- Born: 8 September 1972 (age 53) Krugersdorp, South Africa
- Occupations: Professor and labour educator
- Website: lucienvanderwalt.wordpress.com

= Lucien van der Walt =

South African writer, professor of Sociology, and labour educator (born 1972)

Lucien van der Walt (born 8 September 1972) is a South African writer, professor of Sociology and labour educator. His research engages the anarchist/syndicalist tradition of Mikhail Bakunin and Peter Kropotkin; trade unionism and working class history, particularly in southern Africa; and neoliberal state restructuring. He currently teaches and researches at Rhodes University in the Eastern Cape, South Africa, and previously worked at the University of the Witwatersrand. His 2007 PhD on anarchism and syndicalism in South Africa in the early 1900s won both the international prize for the best PhD dissertation from the Labor History journal, and the Council for the Development of Social Science Research in Africa prize for best African PhD thesis.

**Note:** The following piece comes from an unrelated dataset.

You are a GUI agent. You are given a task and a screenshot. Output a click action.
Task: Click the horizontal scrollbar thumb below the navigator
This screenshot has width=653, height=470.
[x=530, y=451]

Van der Walt is also involved in union and workers' education, including for the DITSELA workers education institute, and a coordinating and teaching role in the Global Labour University, the former National Union of Metalworkers of South Africa Social Theory course at the University of the Witwatersrand, the former Workers Library and Museum, the political schools of the South African Unemployed Peoples' Movement and the current Eastern Cape short course program for metal workers' unions at Rhodes University. He formerly led media and communications for the Anti-Privatisation Forum (APF), a coalition of social movements.

==Books==
- Kirk Helliker and Lucien van der Walt (eds.), 2018, Politics at a Distance from the State: Radical and African Perspectives, London, New York: Routledge, 172pp.
- Lucien van der Walt, 2014, Negro E Vermelho: Anarquismo, Sindicalismo Revolucionário ePpessoas de cor na África Meridional nas Décadas de 1880 a 1920, São Paulo: Editora Faísca, 103pp.
- Steven J. Hirsch and Lucien van der Walt (eds.), 2014, (foreword by Benedict Anderson), Anarchism and Syndicalism in the Colonial and Postcolonial World, 1870–1940: The Praxis of National Liberation, Internationalism, and Social Revolution, Leiden: Brill Academic Publishers, Studies in Global Social History, paperback edition with new material, i–lxxvi,510pp.
- Lucien van der Walt and Michael Schmidt, 2013,Schwarze Flamme: Revolutionäre Klassenpolitik im Anarchismus und Syndikalismus, Hamburg: Edition Nautlius, 560pp.
- Steven Hirsch and Lucien van der Walt, 2010, Anarchism and Syndicalism in the Colonial and Postcolonial World, 1870–1940: The Praxis of National Liberation, Internationalism, and Social Revolution, Leiden: Brill Academic Publishers, Studies in Global Social History, lxxiv+434pp.
- Southern Africa editor, 2009, International Encyclopaedia of Revolution and Protest, New York: Blackwell.
- Lucien van der Walt and Michael Schmidt, 2009, Black Flame: The Revolutionary Class Politics of Anarchism and Syndicalism, Edinburgh and Oakland, CA: AK Press, 500pp.